== Text provided

6. The PFAA also determines that the accounts of all public organizations shall be audited by the Auditor-General and that all public organizations “shall, within four months at the end of its financial year, prepare and submit to the Minister of Finance audited annual financial statements relating to its operations during its financial year.” The financial statements “shall be laid before Parliament by the Minister not later than one month after the Minister receives them.” In addition, the Act states that the financial year shall start on July 1 and end on June 30 of the following year. Moreover, Uganda adopted (cash basis) International Public Sector Accounting Standards in 2006, which help to ensure GFS-consistent financial reporting by public entities (See GFSM 2014 Appendix 6).

7. Ongoing legal and institutional public finance reforms will likely improve the authorities’ capability of compiling timely and more comprehensive GFS. In particular, the Public Finance Bill (Bill No. 5 from 2012), which was under discussion in Parliament at the time of the mission, seeks to clarify reporting responsibilities of government entities and harmonize reporting periods. The bill may also provide for improved statistics on Ugandan government contingent liabilities. Finally, the legislation requires that MOFPED consolidate accounts for the various levels of government, which will be facilitated by the October 2013 introduction of a single treasury account.

====
== Data block

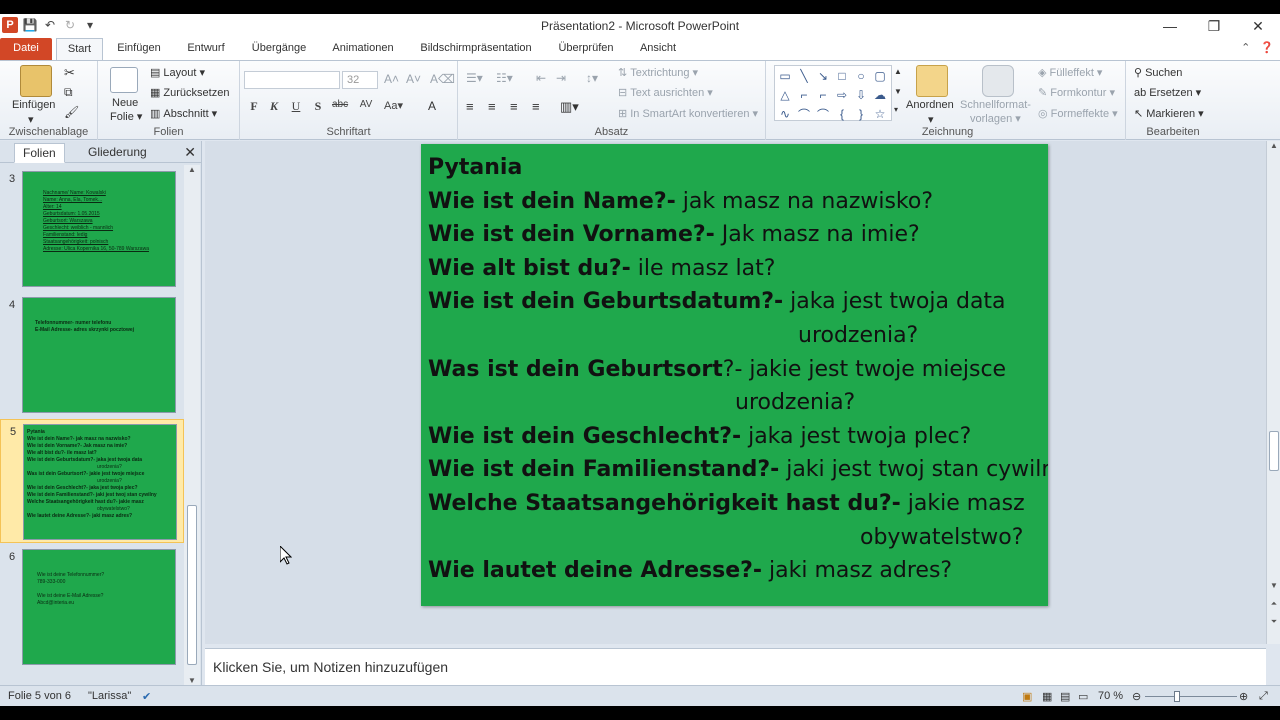 The image size is (1280, 720). What do you see at coordinates (366, 104) in the screenshot?
I see `spacing-icon: AV` at bounding box center [366, 104].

====

## [The problem]
Repeat word for word the part of the passage on Uganda's public finance reporting starting with "7. Ongoing legal" and going on through "single treasury account.".

## [Reply to the task]
7. Ongoing legal and institutional public finance reforms will likely improve the authorities’ capability of compiling timely and more comprehensive GFS. In particular, the Public Finance Bill (Bill No. 5 from 2012), which was under discussion in Parliament at the time of the mission, seeks to clarify reporting responsibilities of government entities and harmonize reporting periods. The bill may also provide for improved statistics on Ugandan government contingent liabilities. Finally, the legislation requires that MOFPED consolidate accounts for the various levels of government, which will be facilitated by the October 2013 introduction of a single treasury account.